Failure of closed reduction occurs in about 10–30% of cases of subtalar dislocations. 4,8,22 Irreducible subtalar dislocations are more commonly lateral than medial. 8 Inability to obtain closed reduction is often due to soft tissue interposition (e.g. extensor digitorum brevis, peroneal tendons, and joint capsule) or interference by osteochondral or chondral elements of the talonavicular and talocalcaneal joints. 8 , 23 A cadaver study supported the entrapment of the talar head in the extensor retinaculum, talonavicular impaction, and impingement of the deep peroneal nerve and associated dorsalis pedis arterial branches between the talus and the navicular as causes of irreducible subtalar dislocations. 24
In the case of our patient, we postulate that closed reduction attempts of the subtalar dislocation proved futile due to possible soft tissue interposition.
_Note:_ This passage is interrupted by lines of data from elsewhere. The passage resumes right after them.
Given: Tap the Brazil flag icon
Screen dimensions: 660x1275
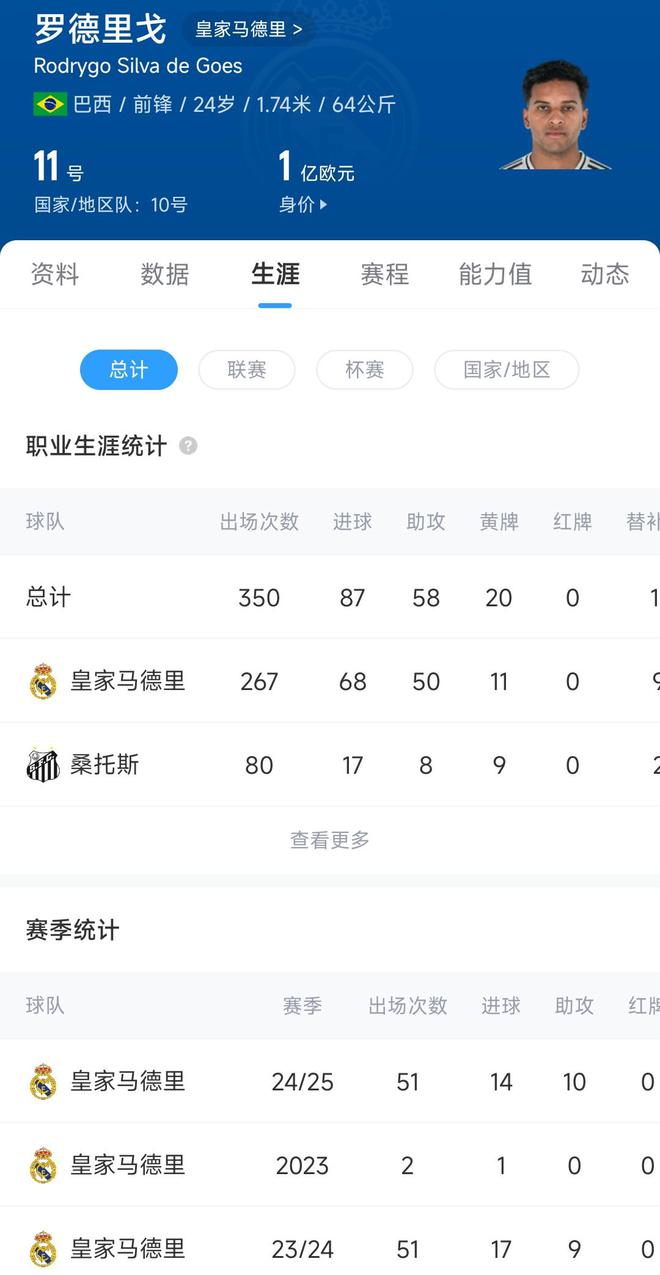Looking at the screenshot, I should click(50, 104).
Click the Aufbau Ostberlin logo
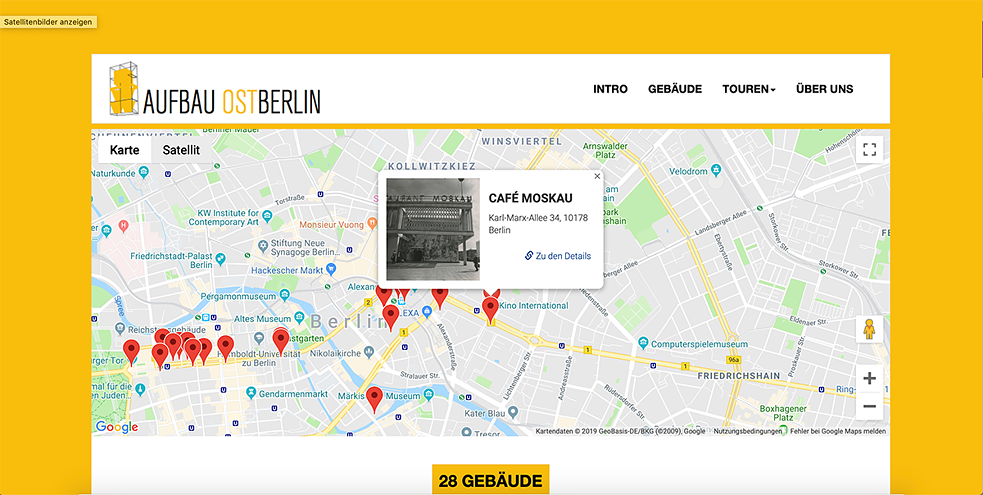The width and height of the screenshot is (983, 495). point(215,89)
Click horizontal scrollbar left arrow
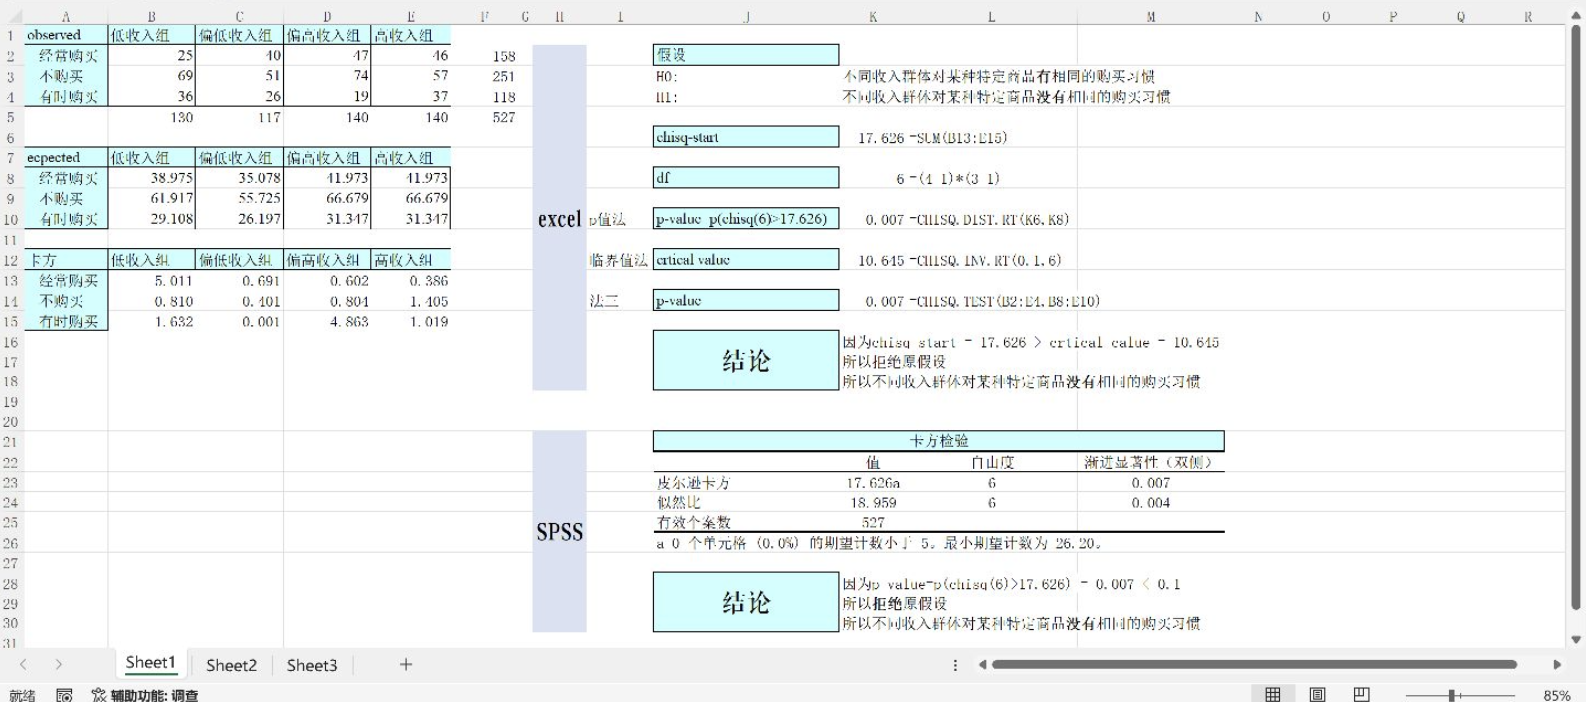This screenshot has width=1586, height=702. pyautogui.click(x=982, y=664)
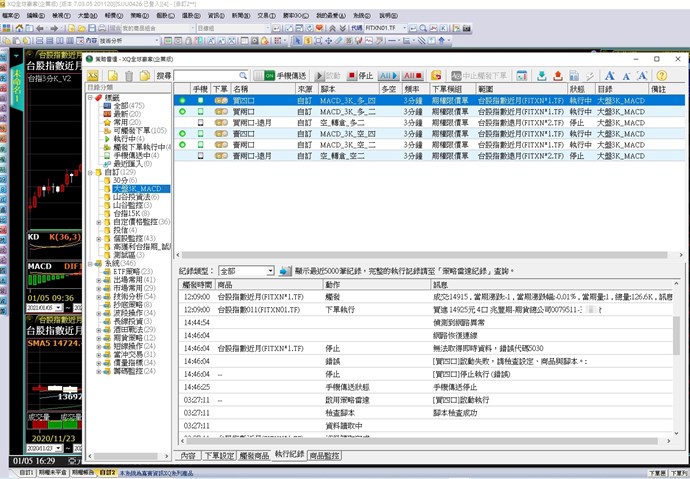Click green status indicator of first strategy row
The image size is (690, 479).
182,101
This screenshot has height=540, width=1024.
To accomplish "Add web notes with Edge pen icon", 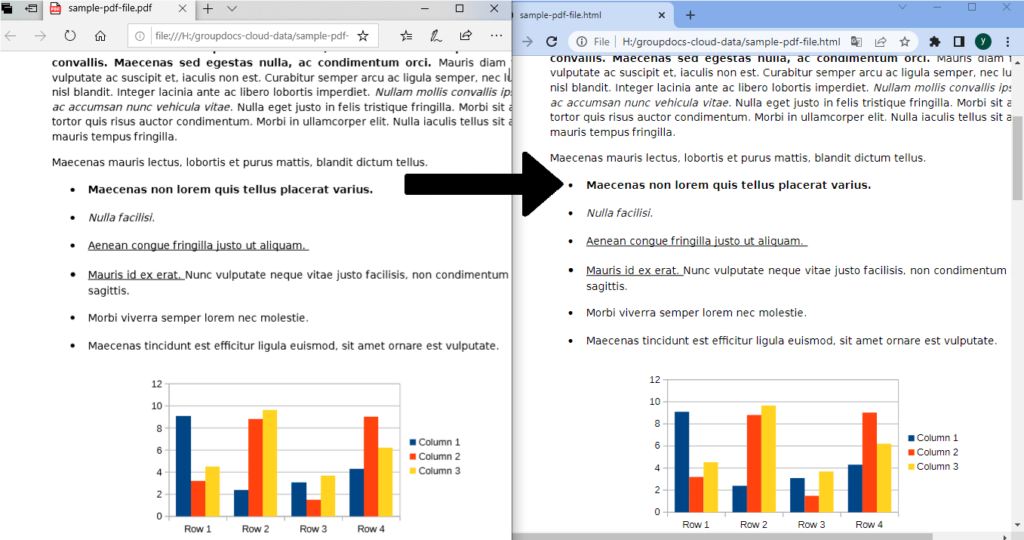I will (x=436, y=36).
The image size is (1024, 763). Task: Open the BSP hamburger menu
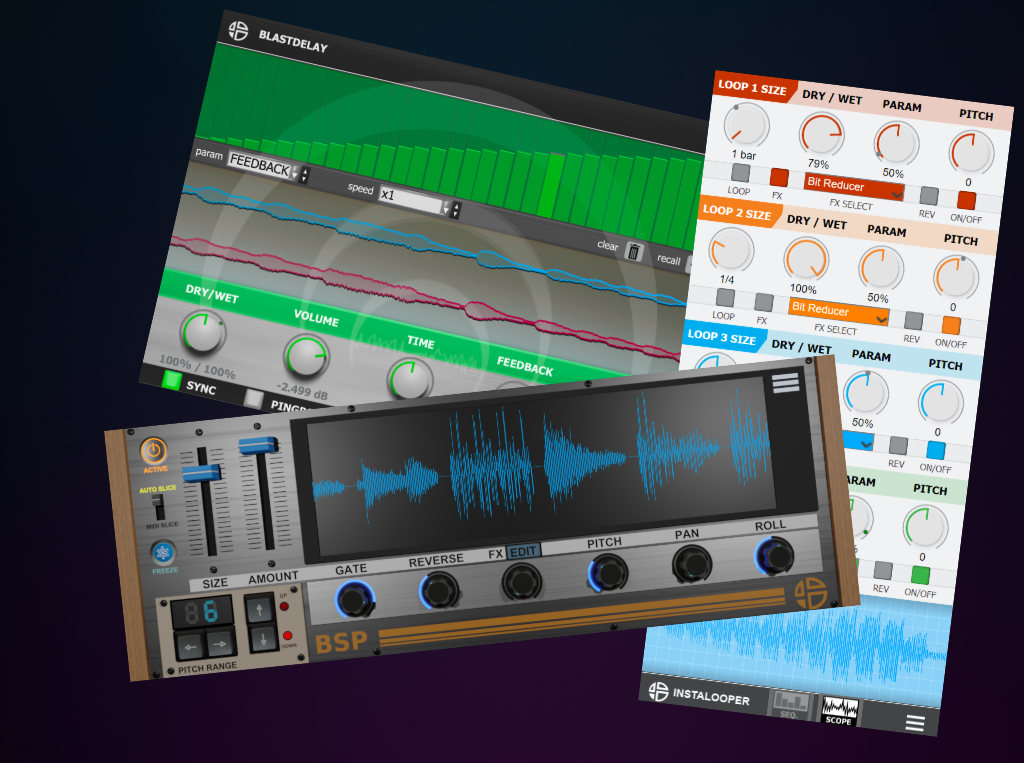coord(785,383)
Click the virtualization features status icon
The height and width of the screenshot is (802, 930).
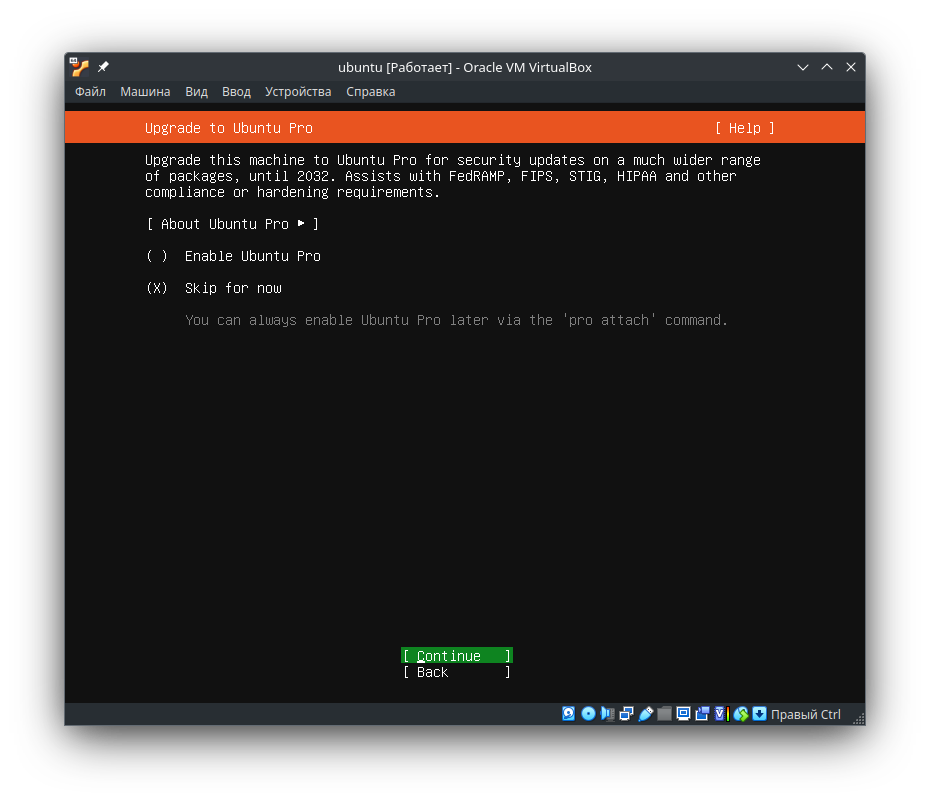click(x=718, y=714)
Forceful closed reduction eversion maneuvers only served to eventually cause an iatrogenic dislocation of the tibiotalar joint.
Open reduction is required if closed reduction is unsuccessful. 4,25,26 Reduction should be followed by repeat radiographic assessment and CT scans to evaluate associated osteochondral fractures. 27
It is important to recognize the anatomy of the talus and its relation within the ankle mortise. In the case of our patient, repeated attempts at closed reduction should not have been carried out as soon as it became evident that successful closed reduction would prove difficult, due to the low likelihood of success as well as the possibility of iatrogenic complications. The internal rotation of the talus by 90° was caused by multiple attempts with misdirected excessive force. It is important for the clinician to recognize that the direction of force is inappropriate and to resist further attempts at closed reduction.
Most studies found that restriction in range of subtalar motion is a common complication in treated subtalar dislocation, which is seen in up to 80% of patients. 4,17,28 Despite this, most patients with treated subtalar dislocations recover without significant disability. 4,17,29 Bibbo et al. found that at the mean follow-up of 5 years, there were radiographic changes of the subtalar joint in 89% of patients, and 75% of these patients suffered an associated peri-subtalar joint fracture at the time of injury, while the midfoot showed radiographic changes in 72% of patients.8
At 5-year follow-up, our patient is doing well and has successfully taken up recreational long-distance running with no symptoms. His AOFAS hindfoot score was 100.
Conclusion
Closed subtalar dislocations can usually be managed by prompt closed reduction following diagnosis. In attempting closed reduction, it is important to have intimate knowledge of the anatomy of the talus and its relation within the mortise and to recognize the direction of forces. If reduction by closed means proves difficult, open reduction should be performed. Soft tissue and osteochondral interposition are obstacles to reduction. Repeat radiographic assessment and CT scans should be performed to evaluate for associated fractures. Outcomes in treated closed subtalar dislocations are mostly favorable. Our patient healed without any sequelae at 5 years after injury with an AOFAS hindfoot score of 100.
Footnotes
Declaration of conflicting interests
The author(s) declared no potential conflicts of interest with respect to the research, authorship, and/or publication of this article.
Funding
The author(s) received no financial support for the research, authorship, and/or publication of this article.